DIRECTIVE:
Copy verbatim the rows that begin with the line containing "The height and" and end with the line containing "click(370, 70)", including both of those lines.

RECORD SET:
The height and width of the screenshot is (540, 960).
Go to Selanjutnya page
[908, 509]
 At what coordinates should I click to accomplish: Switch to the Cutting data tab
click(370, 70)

--

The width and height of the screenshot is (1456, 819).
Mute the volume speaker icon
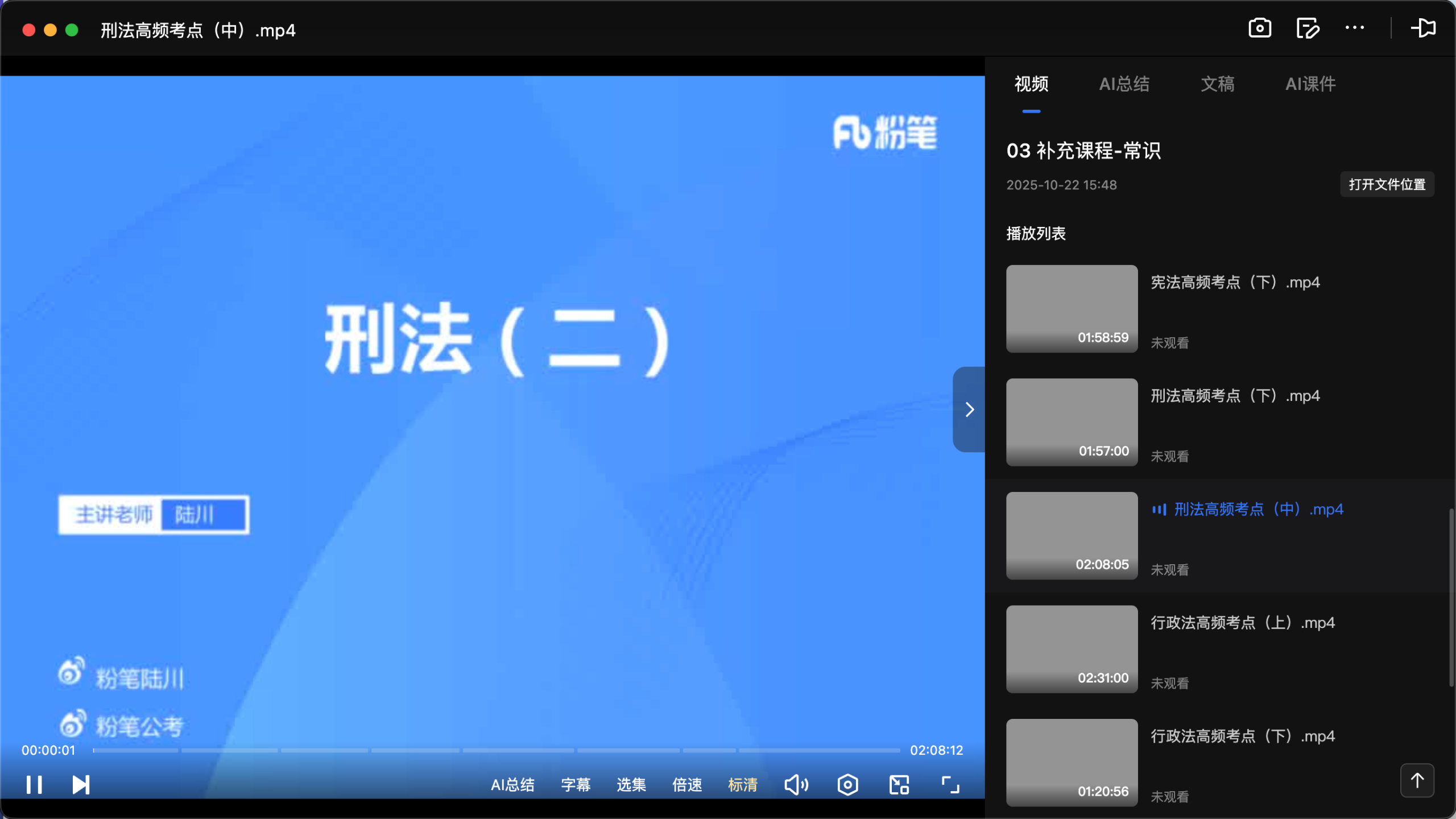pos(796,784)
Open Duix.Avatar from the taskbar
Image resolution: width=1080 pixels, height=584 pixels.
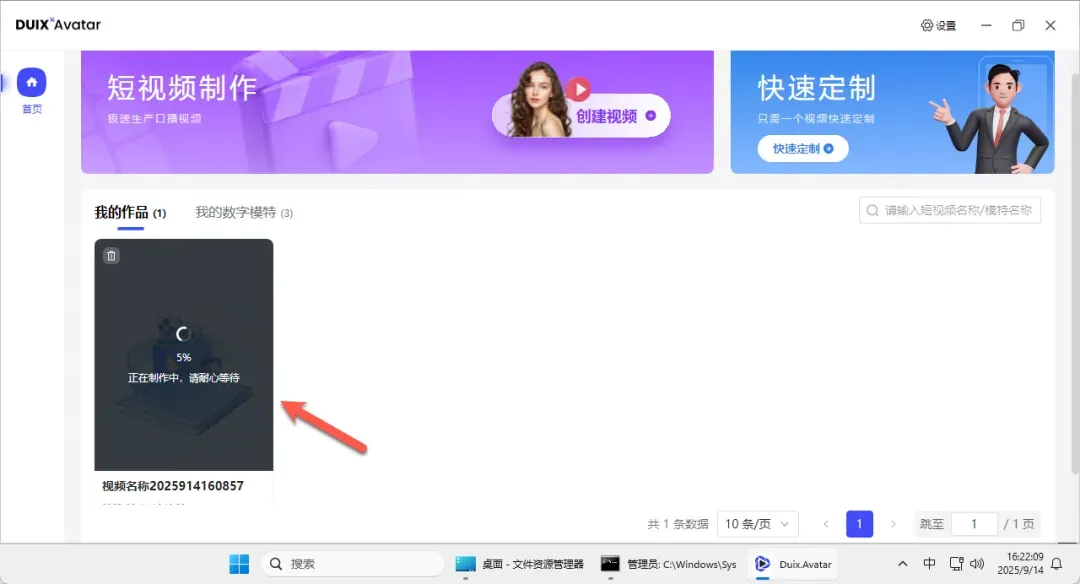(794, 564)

COMPLETE ANSWER:
The height and width of the screenshot is (540, 960).
Go to Selanjutnya page
[908, 509]
 At what coordinates should I click to accomplish: Switch to the Cutting data tab
click(370, 70)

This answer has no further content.